The look of resolute determination deepened. She looked at that moment like one resolved to conquer even fate, and to tread remorselessly under foot all that stood between her and the goal of her daring ambition.

"What would you do if you were rich?"

"I would travel, for one thing – I should like to see the world. I would visit England, and France, and Germany, and Italy – dear, beautiful Italy! that I love as if it were my fatherland. I would visit the Alps – Oh, Em! how I love great sublime mountains rearing their heads up to heaven. I would sail down the Rhine, the bright flowing Rhine! I would visit the demons of the Black Forest, and see if I happen to be related to them, in any way. I would cultivate the acquaintance of the Black Horseman of the Hartz Mountains – and finally I should settle down and marry a prince. Yes, I rather think I shall marry some prince, Em!"

"Oh, Georgia! you're a case!" said Emily, breaking into one of her silvery peals of laughter; "marry a prince! what an idea!"

"Well, I am good enough for any prince or emperor that ever wore a crown," said Georgia, with a flash of her black eyes, and a proud lift of her haughty little head, "and I should consider that the honor was conferred upon him, and not me, if I did marry one – now then!"

"Oh, what a bump of self-esteem you have, Georgia!" said Emily, still laughing; "what a notion to talk about getting married, any way! whoever heard of such a thing."

"Well, it's nothing strange! you didn't suppose I was going to be an old maid like Miss Jerusha, did you? Of course I'll get married! I always intended to!" said Georgia, decidedly, "and so will you, Emily."

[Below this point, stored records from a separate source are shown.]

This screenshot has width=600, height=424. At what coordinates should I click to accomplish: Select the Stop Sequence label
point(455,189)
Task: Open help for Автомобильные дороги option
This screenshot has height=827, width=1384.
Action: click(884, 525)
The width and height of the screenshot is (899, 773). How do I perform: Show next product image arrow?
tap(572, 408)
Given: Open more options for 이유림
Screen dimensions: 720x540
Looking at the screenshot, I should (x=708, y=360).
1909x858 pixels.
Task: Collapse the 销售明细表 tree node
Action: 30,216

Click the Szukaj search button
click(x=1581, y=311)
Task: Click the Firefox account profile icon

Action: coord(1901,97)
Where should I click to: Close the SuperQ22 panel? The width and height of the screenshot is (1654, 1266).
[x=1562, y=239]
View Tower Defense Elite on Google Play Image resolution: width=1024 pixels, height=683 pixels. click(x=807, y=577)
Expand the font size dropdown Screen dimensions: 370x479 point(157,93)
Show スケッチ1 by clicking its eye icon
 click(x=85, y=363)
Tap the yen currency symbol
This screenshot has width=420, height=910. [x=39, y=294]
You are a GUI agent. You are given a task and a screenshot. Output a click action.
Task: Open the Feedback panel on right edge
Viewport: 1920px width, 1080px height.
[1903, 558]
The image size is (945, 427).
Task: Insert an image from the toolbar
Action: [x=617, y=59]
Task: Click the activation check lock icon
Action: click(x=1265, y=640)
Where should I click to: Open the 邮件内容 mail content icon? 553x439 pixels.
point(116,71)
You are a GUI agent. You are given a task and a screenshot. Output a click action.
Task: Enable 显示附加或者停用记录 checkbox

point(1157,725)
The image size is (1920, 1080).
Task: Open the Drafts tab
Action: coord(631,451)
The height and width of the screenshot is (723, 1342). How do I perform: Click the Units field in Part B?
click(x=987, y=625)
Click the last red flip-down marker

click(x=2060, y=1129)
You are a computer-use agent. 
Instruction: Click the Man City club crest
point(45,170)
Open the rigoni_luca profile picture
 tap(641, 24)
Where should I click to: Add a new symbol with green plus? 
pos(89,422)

"To another prince," said Emily, shyly.

"No, to – Charley Wildair!"

"I guess not! But here we are at home, and what would mother say if she heard us talking like this? It all comes of your reading so many novels, Georgia. Here, mother; here she is. I've got her," cried Emily, flying into the pretty little parlor, where Mrs. Murray, a pleasant little lady, a faded copy of her bright little daughter, sat sewing. Mrs. Murray kissed Georgia, and congratulated her on her success, and then went out to see about tea.

 

Later in the evening Father Murray, a benign-looking old man, with silver-white hair, and a look so patriarchal that it had suggested Charley Wildair's graphic description of his being like one of those "blessed old what's-their-names in the Bible," came in, and the conversation turned upon Georgia's success.

"I suppose you felt quite elated, Georgia, at carrying off the highest honors to-day?" he said, smiling.

"A little, only," said Georgia. "It wasn't much to be proud of."

"What! To vanquish all competitors not much to be proud of! Why, Georgia?"

"Well, neither it is, sir —such competitors," said Georgia, scornfully. "I should like a greater conquest than that."

"Georgia's ambition takes a bolder flight; she looks down on the common people of this world," said Mrs. Murray, with a peculiar smile.

Georgia colored at the implied rebuke, but her disdainful look remained. Father Murray looked at her half pityingly, half sorrowfully.

"It will not do, Georgia," he said kindly: "you will have to stop. The Mountain of High-and-Mighty-dom is a very dazzling eminence to be sure, but the sun shines brighter in the valley below."

At that moment Fly entered for her young mistress, and Georgia arose to go.

"Good-by, Mrs. Murray; good-by, Em; good-night, Father Murray."

"Good-night, Georgia," he said, laying his hand on her shining, haughty young head, "and Heaven bless you, my child!"

She folded her hands almost meekly to receive his benediction, and feeling as though that blessing were sorely needed, she passed out and was gone.

Gone! As for you and me, reader, the child Georgia has gone forever. Let the curtain drop on the first act in her drama of life, to rise when the child shall be a woman.